**Exercise instructions**
Please restate the data below word for word, omitting all images.

(Pixel coordinate grounding data)
+===+

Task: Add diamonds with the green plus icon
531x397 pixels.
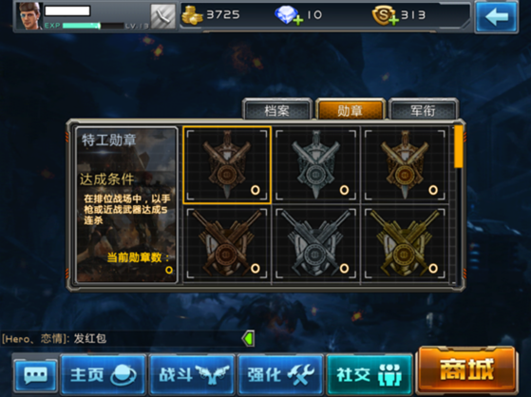Action: (298, 21)
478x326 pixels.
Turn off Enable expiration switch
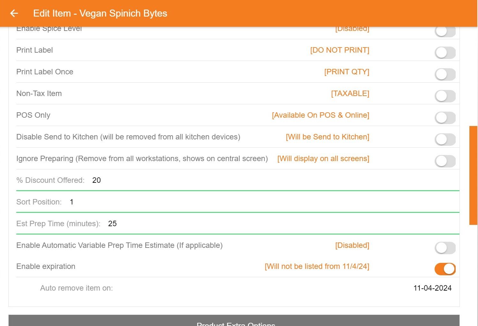[x=445, y=269]
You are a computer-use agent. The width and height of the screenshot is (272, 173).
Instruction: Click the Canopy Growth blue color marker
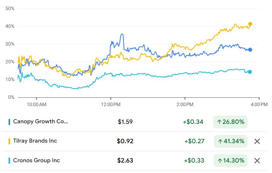coord(10,122)
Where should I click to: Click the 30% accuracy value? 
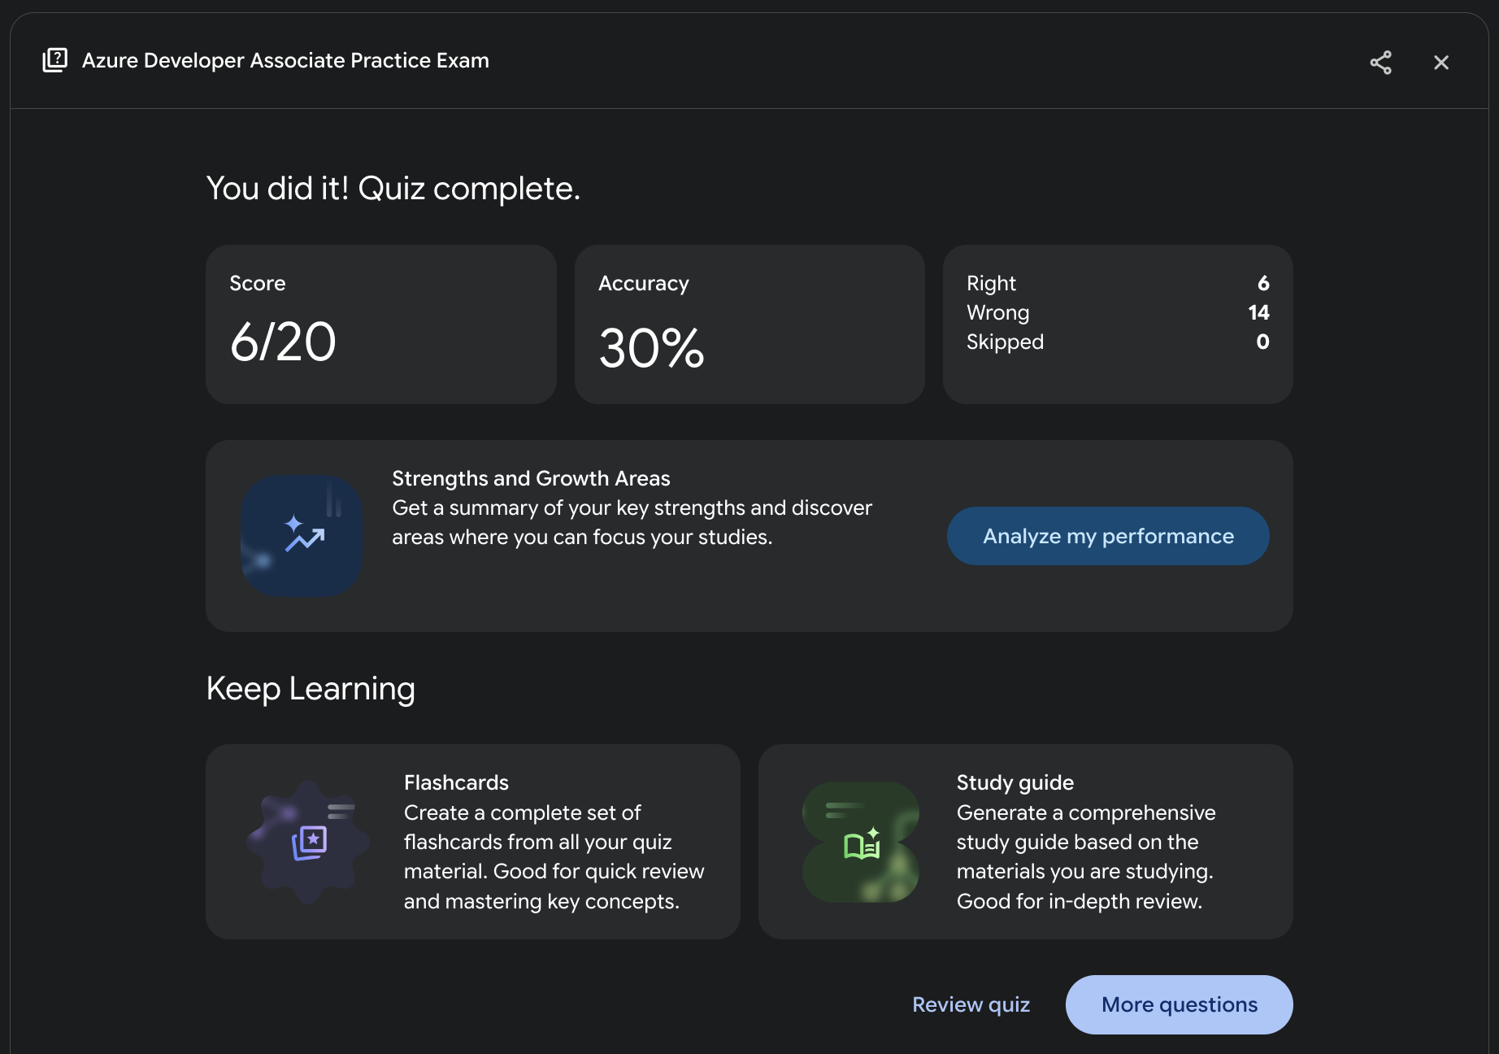coord(651,348)
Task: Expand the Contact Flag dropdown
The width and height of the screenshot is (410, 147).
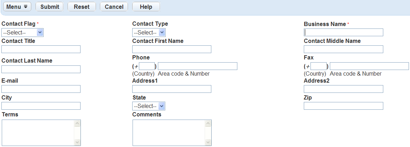Action: pos(23,33)
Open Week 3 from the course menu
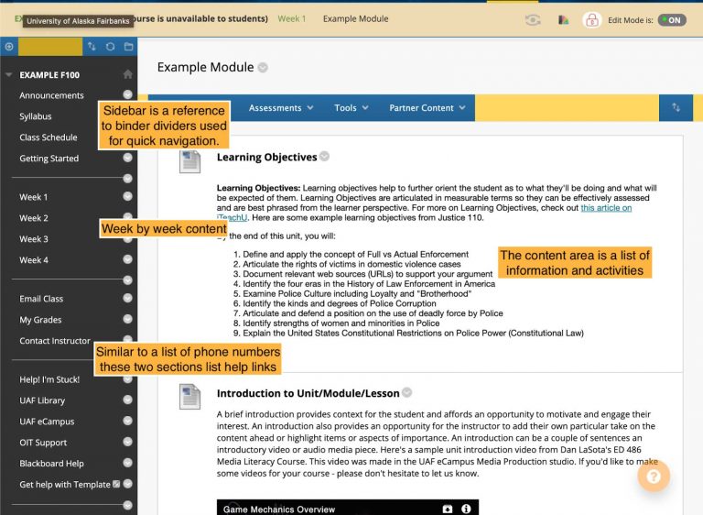Viewport: 703px width, 515px height. 34,239

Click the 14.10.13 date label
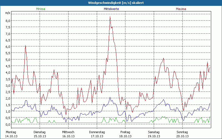(11, 136)
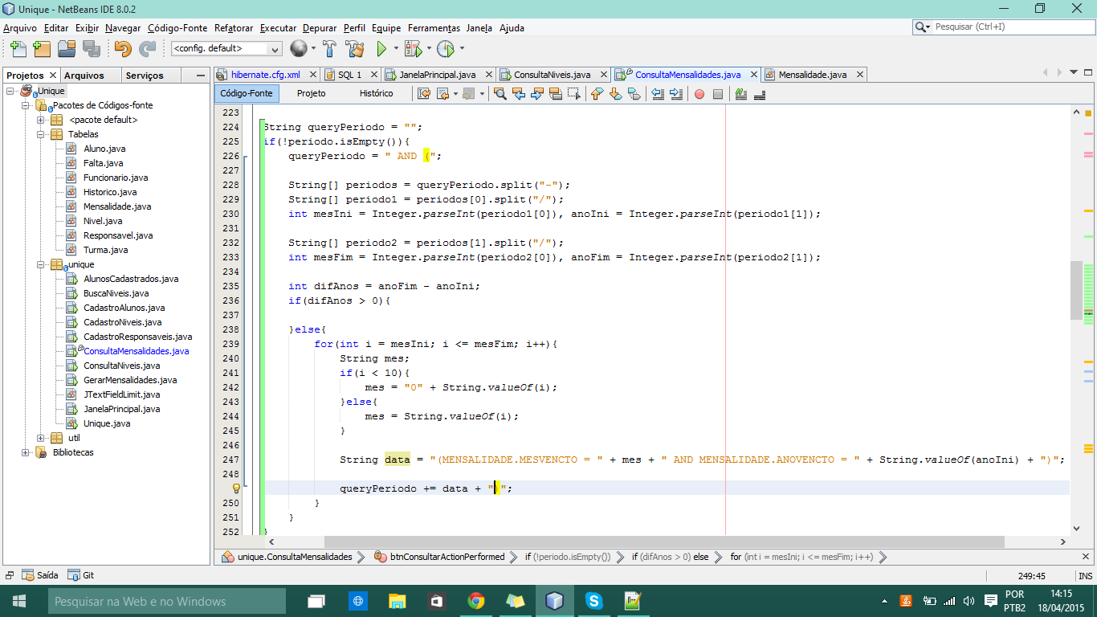
Task: Click the Pesquisar search field
Action: 1009,27
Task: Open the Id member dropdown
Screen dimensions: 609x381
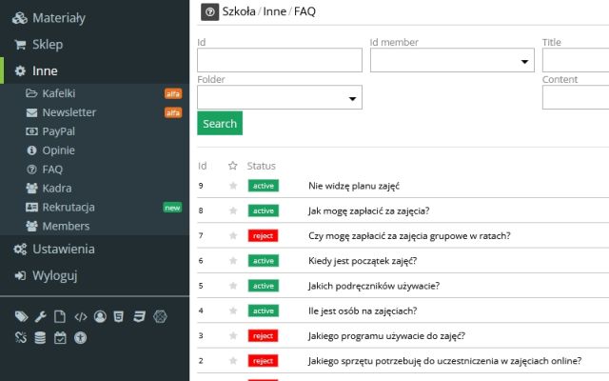Action: pyautogui.click(x=452, y=61)
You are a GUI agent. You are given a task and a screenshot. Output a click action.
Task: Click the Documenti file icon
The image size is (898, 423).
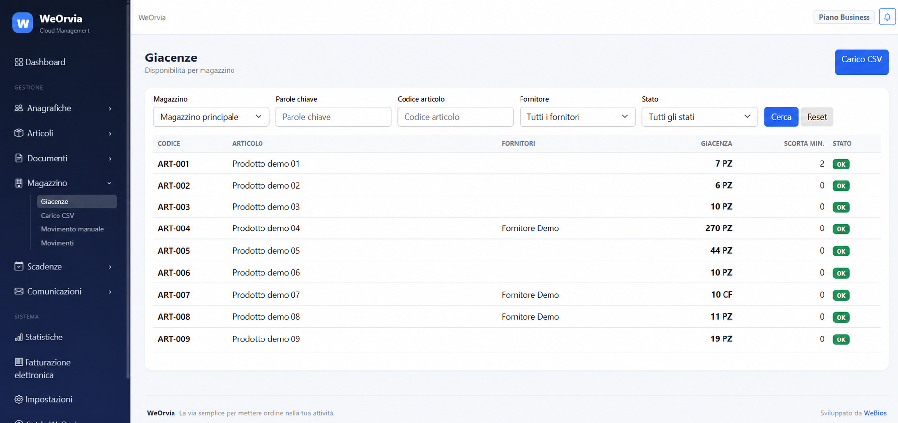coord(19,158)
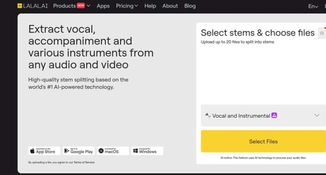Viewport: 326px width, 175px height.
Task: Click the NEW badge next to Products
Action: coord(81,6)
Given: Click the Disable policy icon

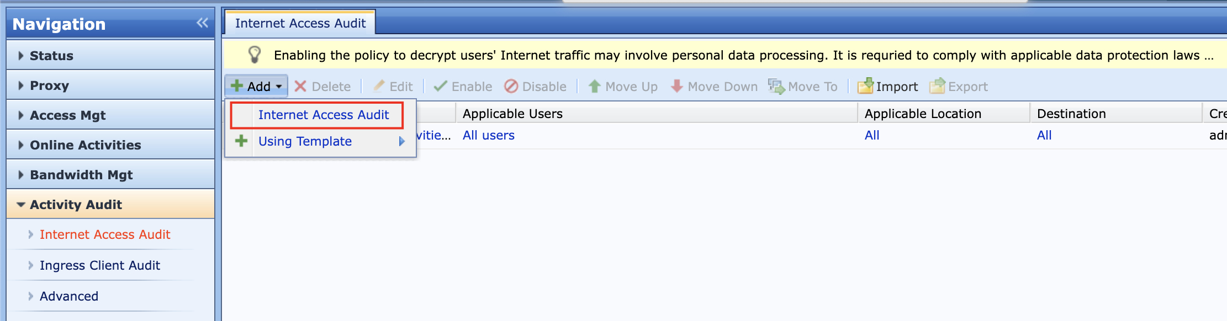Looking at the screenshot, I should point(511,87).
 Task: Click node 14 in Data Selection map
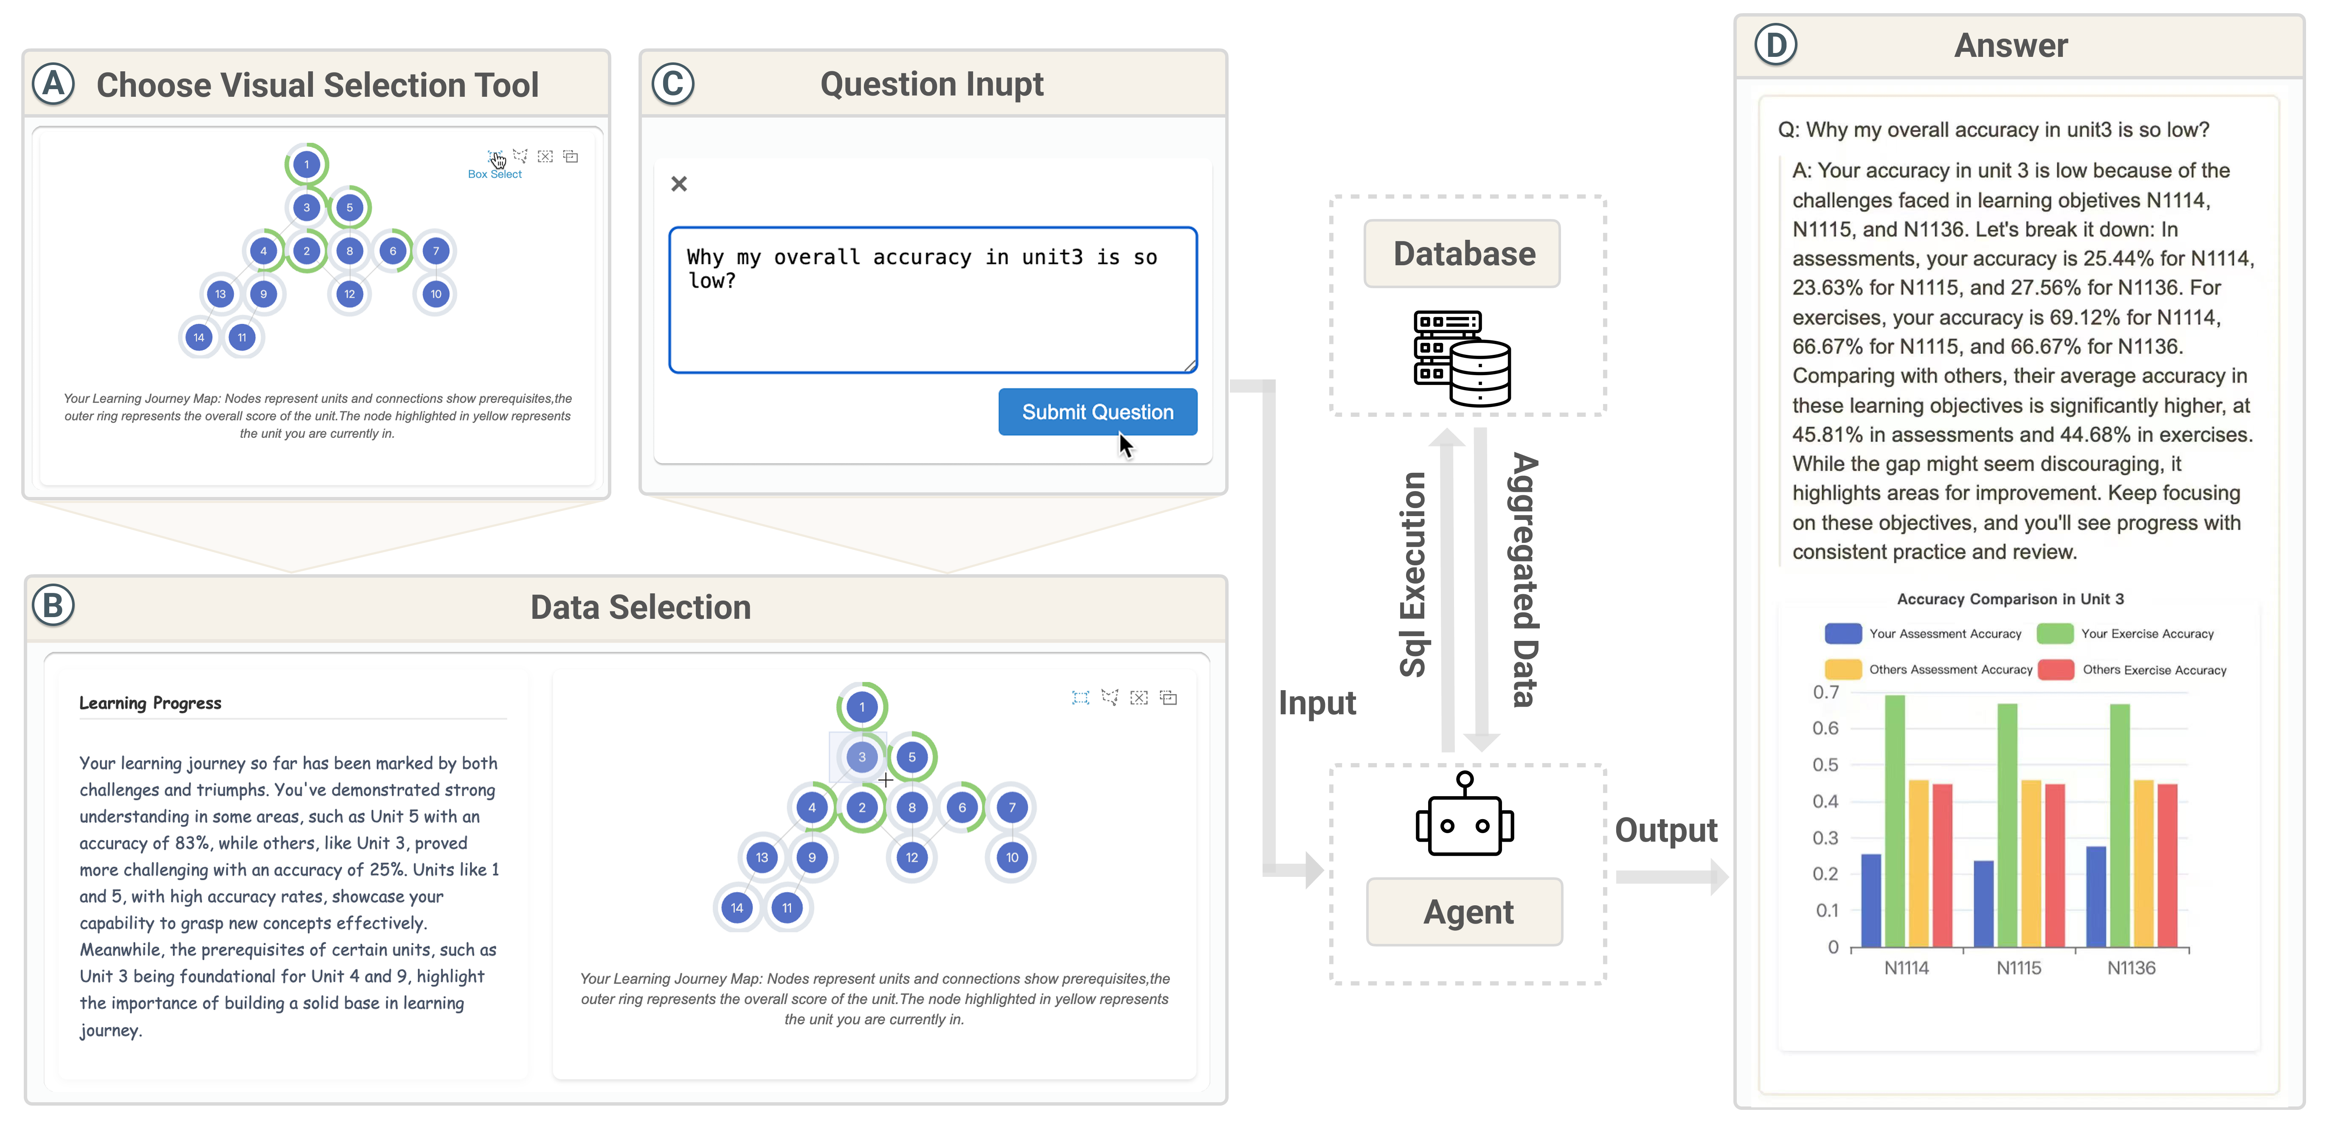737,909
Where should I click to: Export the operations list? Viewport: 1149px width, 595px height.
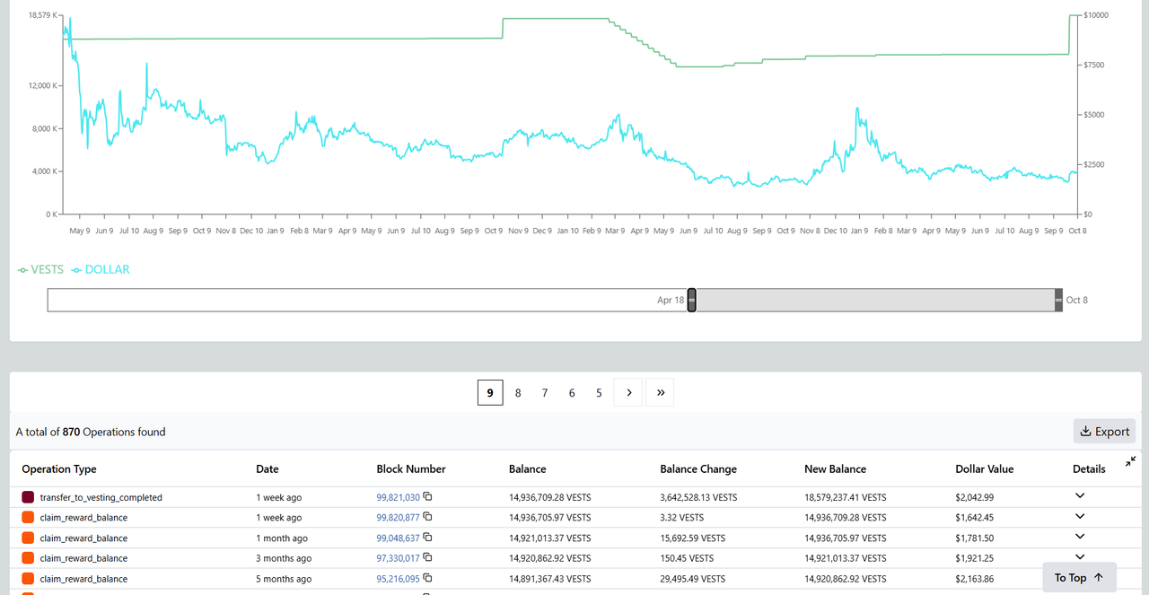coord(1104,432)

+===+

**Reply**
Task: Add diamonds with the green plus icon
531x397 pixels.
Action: (298, 21)
478x326 pixels.
Turn off Enable expiration switch
[x=445, y=269]
You are a computer-use agent. The width and height of the screenshot is (272, 173).
Instruction: Click the Canopy Growth blue color marker
coord(10,122)
Where should I click to: Click the 30% accuracy value? 
coord(651,348)
Task: Expand the Contact Flag dropdown
The width and height of the screenshot is (410, 147).
Action: pos(23,33)
Open Week 3 from the course menu
Viewport: 703px width, 515px height. 34,239

Click the 14.10.13 date label
(11, 136)
Task: Click the Pesquisar search field
Action: 1009,27
Task: Open the Id member dropdown
Screen dimensions: 609x381
Action: pyautogui.click(x=452, y=61)
You are a GUI agent. You are given a task and a screenshot. Output a click action.
Task: Click the Documenti file icon
The image size is (898, 423).
coord(19,158)
Viewport: 326px width, 175px height.
Task: Click the NEW badge next to Products
Action: coord(81,6)
Given: Click the Disable policy icon

Looking at the screenshot, I should point(511,87).
 Task: Click node 14 in Data Selection map
737,909
Where should I click to: Export the operations list? Viewport: 1149px width, 595px height.
coord(1104,432)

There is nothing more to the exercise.